# СПИСОК ЗАДАНИЙ:
A: С каким спектаклем в Штутгарте сразу после театра выступал Питер Брук согласно отрывку о гастролях?
B: Верните из отрывка о гастролях точный фрагмент, начиная со слов «Итак, Штутгарт был» и далее вплоть до слов «всюду до того.».
C: Напишите продолжение отрывка о гастролях в Штутгарте, начав сразу после его последнего предложения.

# ВЫБРАННЫЙ ОТРЫВОК:
--------------------

Для меня лично поездка сложилась своеобразно, так как внача­ле я оказался единственным, кому не выдали паспорт, то есть, еще за два дня до вылета я в Германию не летел, причем, я был един­ственным таким среди человек пятидесяти — не меньше. Я успо­коился, к тому времени я побывал в Париже, и значит, мне все уже было ясно. Короче, я работал в макетной, когда меня нашли, кое-куда пригласили, побеседовали и я все же полетел, но некая дис­криминационная аура вокруг образовалась. Не хочу вдаваться в подробности, просто я вошел в глубокую тень, лег, как говорит­ся, «на дно». Меня не высовывали, и я не высовывался. Единствен­ным забавным моментом было то, что во всех городах мой номер оказывался рядом с номером «Геннадия Ивановича», — назовем его так, — да еще по другую сторону от «Геннадия Ивановича» всегда почему-то селили Виталия Соломина. Потом уже прошел слух, что перед поездкой один из известных артистов написал на Виталия донос, что и послужило поводом для такого уморительно­го и незатейливого решения вопроса. Всю поездку, во всех горо­дах, на одном этаже — рядом. Надо сказать, что Геннадий Ивано­вич был человек молодой, современный, поэтому еще в самолете он назвал свое звание «подполковник», хорошенько выпил и со всеми быстро подружился. Мы с Виталием пересмеивались, и ни­кто не предполагал, что именно в Штутгарте произойдет малень­кое событие, которое останется в памяти навсегда. А что касается меня, то я переживу едва ли не самые унизительные минуты в сво­ей жизни.

Итак, Штутгарт был последним гастрольным городом, и имен­но там нас почему-то встретили значительно холоднее, чем везде. Не было торжественной церемонии в отеле, как всюду до того.

Не угощали шампанским, не звучали слова приветствий. Даже Ца­рев был в некотором замешательстве, это мы наблюдали издали — он уже привык к определенному ритуалу за время двухнедельной поездки. В штутгартстком театре тоже было пустынно и все кон­такты носили сухой, деловой характер.

Мы узнали, что до нас на этой сцене выступала всемирно из­вестная группа «Бонн М», а сразу же за нами будет Питер Брук со спектаклем «Король Убю». Почувствовали, что немцам не до нас и во многих как-то стремительно поселился комплекс неполно­ценности.

Штутгарт сверкал веселыми витринами и ресторанами, для нас же это был последний день за границей. У большинства уже дав­но не было ни копейки, никто нас никуда не приглашал, не кормил бесплатно с восьми утра до часа ночи, как в Дюссельдорфе, а глав­ное мы ощущали полное безразличие к нашему театру. Пополз слух, что билеты не продаются — в общем, спектакль начался в ат­мосфере уныния и безнадежности. Перед началом я еще потоптал­ся и входа в театр, который стоял, кажется, в парке, — там было множество нарядных, гуляющих людей, но возле самого входа бы­ло пустынно.

За кулисами настроение соответствующее. Я и в предыдущие спектакли старался никуда не выходить, не мелькать, а тут я вооб­ще куда-то забился.

--------------------

# ВЫДЕРЖКИ ИЗ ЗАПИСЕЙ:
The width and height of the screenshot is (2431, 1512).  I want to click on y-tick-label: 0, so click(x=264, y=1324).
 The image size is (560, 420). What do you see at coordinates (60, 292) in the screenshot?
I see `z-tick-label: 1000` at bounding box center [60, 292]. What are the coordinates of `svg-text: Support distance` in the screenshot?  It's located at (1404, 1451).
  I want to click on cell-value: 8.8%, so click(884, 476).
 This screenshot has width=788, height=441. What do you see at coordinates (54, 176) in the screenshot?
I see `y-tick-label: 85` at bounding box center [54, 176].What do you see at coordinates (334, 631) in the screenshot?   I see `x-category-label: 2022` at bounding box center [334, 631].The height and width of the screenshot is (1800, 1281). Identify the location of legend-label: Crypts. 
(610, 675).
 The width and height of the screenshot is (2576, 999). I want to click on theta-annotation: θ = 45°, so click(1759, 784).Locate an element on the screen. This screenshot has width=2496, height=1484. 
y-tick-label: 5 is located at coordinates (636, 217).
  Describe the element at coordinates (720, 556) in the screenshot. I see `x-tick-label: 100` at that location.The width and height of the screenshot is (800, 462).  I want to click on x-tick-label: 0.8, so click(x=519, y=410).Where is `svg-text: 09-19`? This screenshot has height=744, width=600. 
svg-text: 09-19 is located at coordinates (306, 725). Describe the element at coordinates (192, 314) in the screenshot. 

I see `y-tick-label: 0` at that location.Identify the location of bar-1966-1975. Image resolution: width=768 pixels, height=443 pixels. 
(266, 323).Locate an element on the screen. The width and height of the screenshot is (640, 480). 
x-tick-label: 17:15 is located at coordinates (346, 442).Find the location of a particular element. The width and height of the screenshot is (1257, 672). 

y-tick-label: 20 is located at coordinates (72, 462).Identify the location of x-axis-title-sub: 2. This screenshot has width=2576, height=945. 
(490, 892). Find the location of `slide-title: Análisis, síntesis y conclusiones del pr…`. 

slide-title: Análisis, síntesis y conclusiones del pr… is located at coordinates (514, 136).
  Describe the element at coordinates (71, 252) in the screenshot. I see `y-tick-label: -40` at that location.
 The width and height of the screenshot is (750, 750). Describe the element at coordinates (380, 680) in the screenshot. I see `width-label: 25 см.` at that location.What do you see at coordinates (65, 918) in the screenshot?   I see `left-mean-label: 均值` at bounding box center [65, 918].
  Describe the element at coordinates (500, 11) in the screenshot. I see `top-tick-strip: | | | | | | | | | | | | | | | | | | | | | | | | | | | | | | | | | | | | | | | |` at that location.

--------------------

# ПИСЬМЕННЫЕ ОТВЕТЫ:
A: Со спектаклем «Король Убю».

B:
Итак, Штутгарт был последним гастрольным городом, и имен­но там нас почему-то встретили значительно холоднее, чем везде. Не было торжественной церемонии в отеле, как всюду до того.

C:
Прошел первый эпизод, что-то вроде пролога, и почувствова­лось, что артисты, находящиеся на сцене, приходят в явно возбуж­денное состояние. Я рванулся в вестибюль, и ахнул — был аншлаг. Больше того, — сидели на ступенях. Оказывается, в Штутгарте зрители заполняют зал в последние минуты, предпочитая перед началом погулять по парку. Совершенно счастливый, я вернулся за кулисы, влетел в гримуборную — аншлаг! Актеры уже об этом знали, сообщали, что зал переполнен, и это в последний вечер в Германии, после холодного безразличия, которое нас окутало в городе, как-то особенно подействовало на участников спектакля: я увидел артистов, которые преобразились на глазах — казалось, что так они не играли даже на премьере в Москве.

В антракте я плюнул на свои комплексы и вышел в фойе, кто-то меня узнал; не помню уже, как это получилось, но меня окру­жила группа журналистов, знатоков Шиллера, среди них были лю­ди, знающие русский. Выяснилось, что многие смотрят спектакль не в первый раз — они переезжали вслед за театром из города в го­род, — отчего-то спрашивали меня, как я себя чувствую, и позд­равляли с выздоровлением. Я ошалело вертел головой, ничего не понимая, не скрою, мне было приятно, что впервые за две недели гастролей кто-то мною персонально интересуется. Оказалось, что журналистам дали знать, что я болен и ни с кем не могу встретить­ся, а кому-то еще проще — сказали, что в Германию я не приехал.

После антракта, воодушевленный, я снова зашел в большую гримуборную, где сидели все главные действующие лица, кроме Царева, и простодушно поведал товарищам, что журналистам ска­зали, что меня нет. И замечательный артист Евгений Валерьянович Самойлов, сидя за гримировальным столиком, обронил: «А разве вы есть?» Он хорошо ко мне относился.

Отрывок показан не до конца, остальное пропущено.